Dokumen

_____

Tulisan ini juga disajikan dalam website http://kontak.club.fr/index.htm


Catatan A. Umar Said



                    Tentang  Muchdi dan konspirasi BIN





Pembebasan Muchdi oleh Pengadilan Negeri Jakarta Selatan dari kasus
pembunuhan Munir merupakan bukti yang gamblang bahwa unsur-unsur Orde Baru
di kalangan berbagai lembaga negara (eksekutif, legislatif, dan judikatif)
masih cukup kuat, dan bahwa reformasi yang sudah diusahakan selama  10 tahun
masih tersendat-sendat jalannya, bahkan ada yang macet sama sekali. Ini
adalah pertanda yang amat buruk sekali bagi kelanjutan kehidupan bangsa
Indonesia.



Pembebasan Muchdi juga membuktikan bahwa kalangan  pimpinan militer (yang
masih aktif maupun yang sudah pensiun) tetap mempunyai pengaruh  atau
kekuasaan yang tidak kecil di banyak kalangan, untuk bisa melakukan
intervensi, campurtangan, atau tekanan, atau konspirasi mengenai berbagai
urusan penting dalam kehidupan bangsa dan negara. Ini adalah juga indikasi
yang menunjukkan bahwa keterpurukan negara dan bangsa akan terus
berlangsung, selama kalangan pimpinan militer (terutama TNI-AD) masih bisa
meneruskan praktek-praktek negatif yang dilakukan selama 32 tahun Orde Baru
dan sesudahnya.

_____

Data yang Tersedia
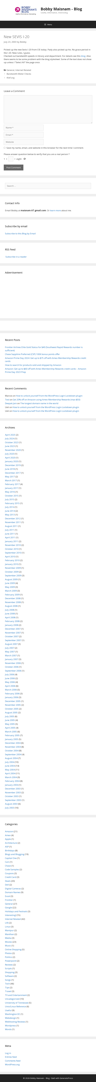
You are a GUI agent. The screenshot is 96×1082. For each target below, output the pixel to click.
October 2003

_____

Petunjuk Tugas
1. Menurut dokumen tentang Muchdi, pengadilan mana yang membebaskan Muchdi dari kasus pembunuhan Munir?
2. Dokumen tentang Muchdi menyebut sejumlah bentuk tindakan yang masih bisa dilakukan kalangan pimpinan militer terkait urusan penting bangsa dan negara. Sebutkan semuanya.

Hasil Latihan
1. Pengadilan Negeri Jakarta Selatan.

2. Intervensi, campurtangan, tekanan, dan konspirasi.